* Action item *
Reproduce the stretch of the vaccination text from "As a mother" through "sells dry fruits.", substituting "kids" for every "children".

* Selected text *
As a mother of two children, Ahmad, 6 and Basira, 6 months old infant, Zarmina is determined to protect her children from childhood illnesses. 

‘I did not complete my education,’ says Zarmina with dismay.  ‘Though, I know that vaccinating my children on time is important not only to protect them from diseases, but also in saving their lives.’

Like millions of women in Afghanistan, Zarmina missed out on education.  Yet, with thanks to Ministry of Public Health social mobilization campaigns, Zarmina is committed to vaccinating her children.

‘I even encourage my neighbours to vaccinate their children,’ says Zarmina.  ‘This way, we can stop the spread of diseases among our children.’

Zarmina and her small family live in Afghanistan’s capital Kabul.  Her husband, Mohammad is a shopkeeper, who sells dry fruits.

* Data *
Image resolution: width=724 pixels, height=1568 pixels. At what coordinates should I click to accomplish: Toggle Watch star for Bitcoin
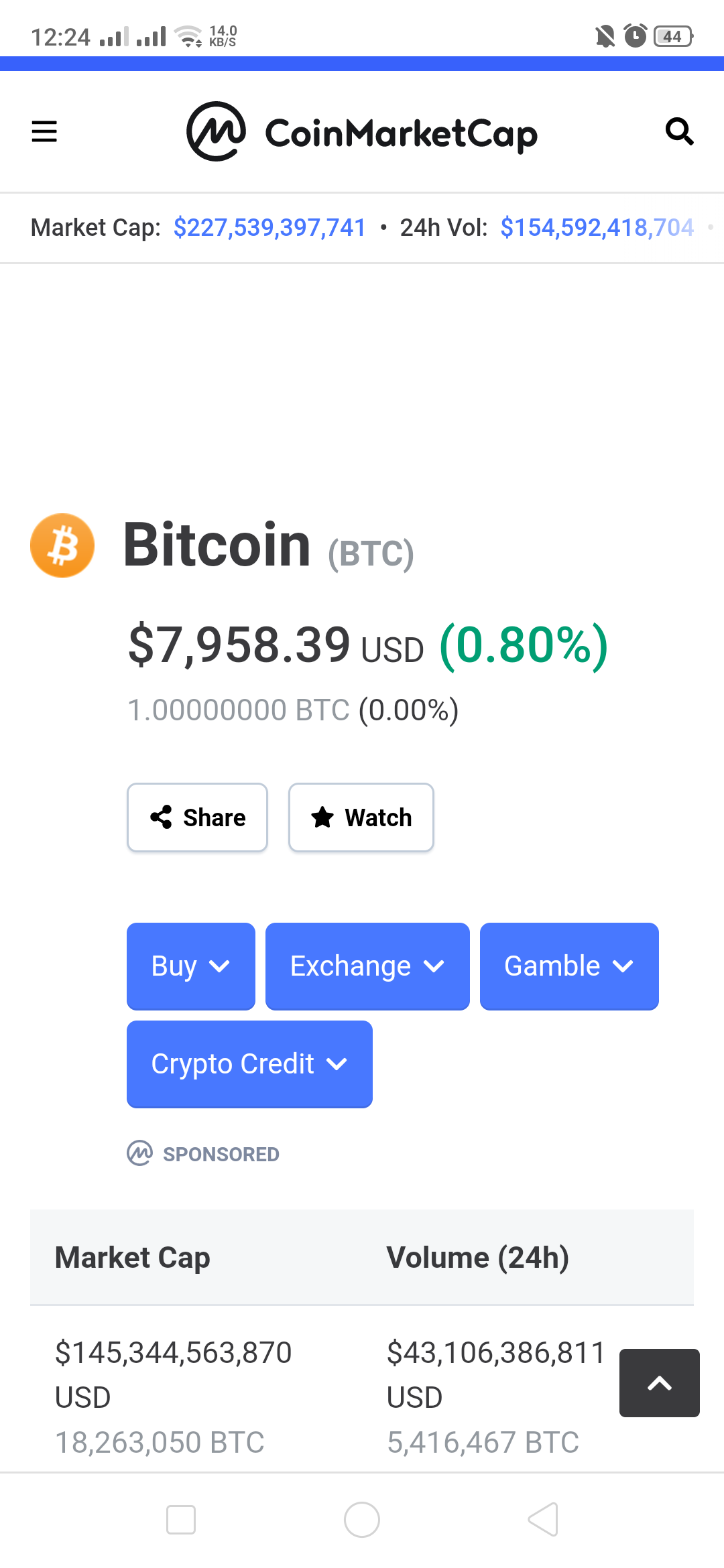click(361, 818)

* Answer to the problem *
As a mother of two kids, Ahmad, 6 and Basira, 6 months old infant, Zarmina is determined to protect her kids from childhood illnesses. 

‘I did not complete my education,’ says Zarmina with dismay.  ‘Though, I know that vaccinating my kids on time is important not only to protect them from diseases, but also in saving their lives.’

Like millions of women in Afghanistan, Zarmina missed out on education.  Yet, with thanks to Ministry of Public Health social mobilization campaigns, Zarmina is committed to vaccinating her kids.

‘I even encourage my neighbours to vaccinate their kids,’ says Zarmina.  ‘This way, we can stop the spread of diseases among our kids.’

Zarmina and her small family live in Afghanistan’s capital Kabul.  Her husband, Mohammad is a shopkeeper, who sells dry fruits.